- **Records for processing**:
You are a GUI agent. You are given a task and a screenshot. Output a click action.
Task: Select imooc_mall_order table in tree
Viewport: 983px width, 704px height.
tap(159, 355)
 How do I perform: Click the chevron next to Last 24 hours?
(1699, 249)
--
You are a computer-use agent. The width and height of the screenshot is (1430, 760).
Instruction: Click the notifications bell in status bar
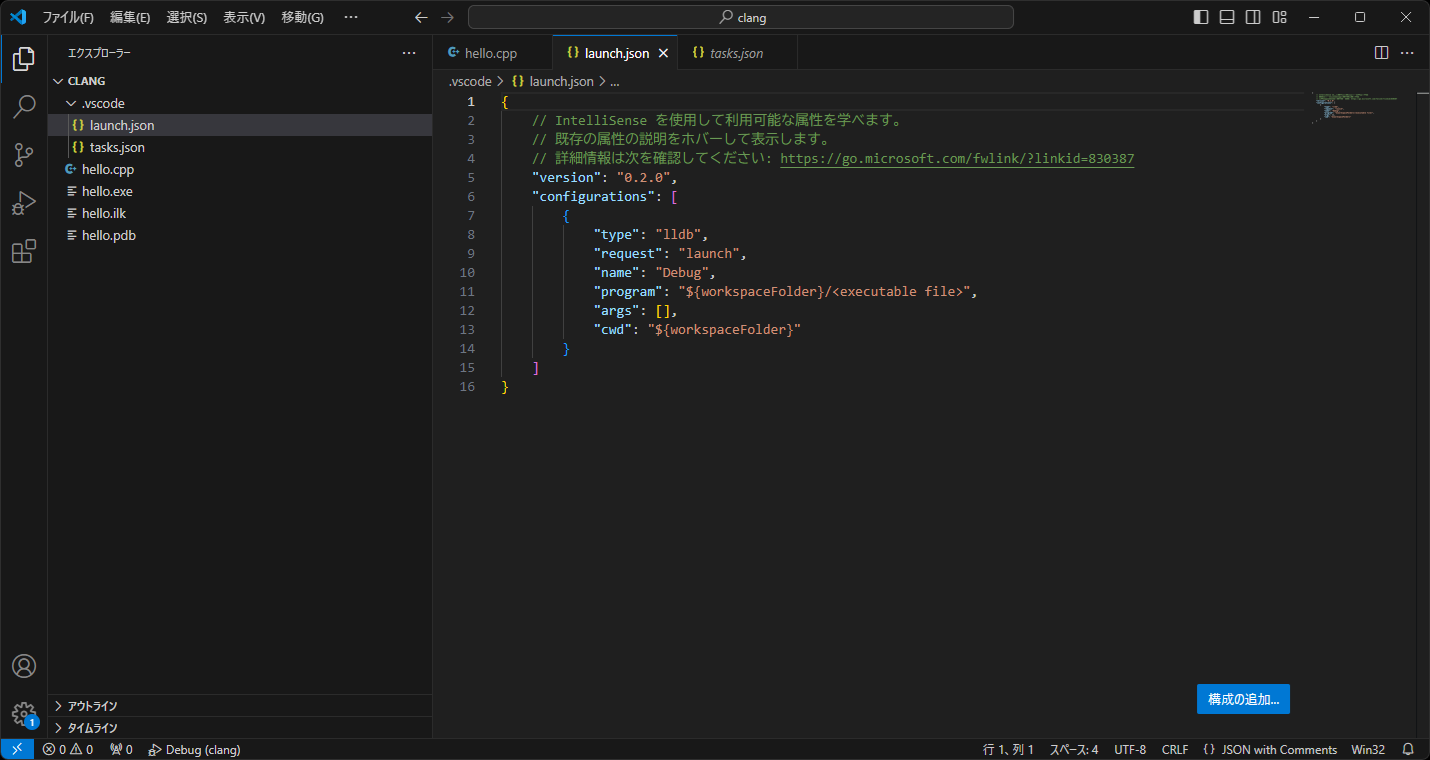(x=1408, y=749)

- **Required work**: Show me all lines in the records that contain "screenshot".

- **Task result**:
You are a GUI agent. You are given a task and a screenshot. Output a click action.
You are a computer-use agent. The width and height of the screenshot is (1430, 760).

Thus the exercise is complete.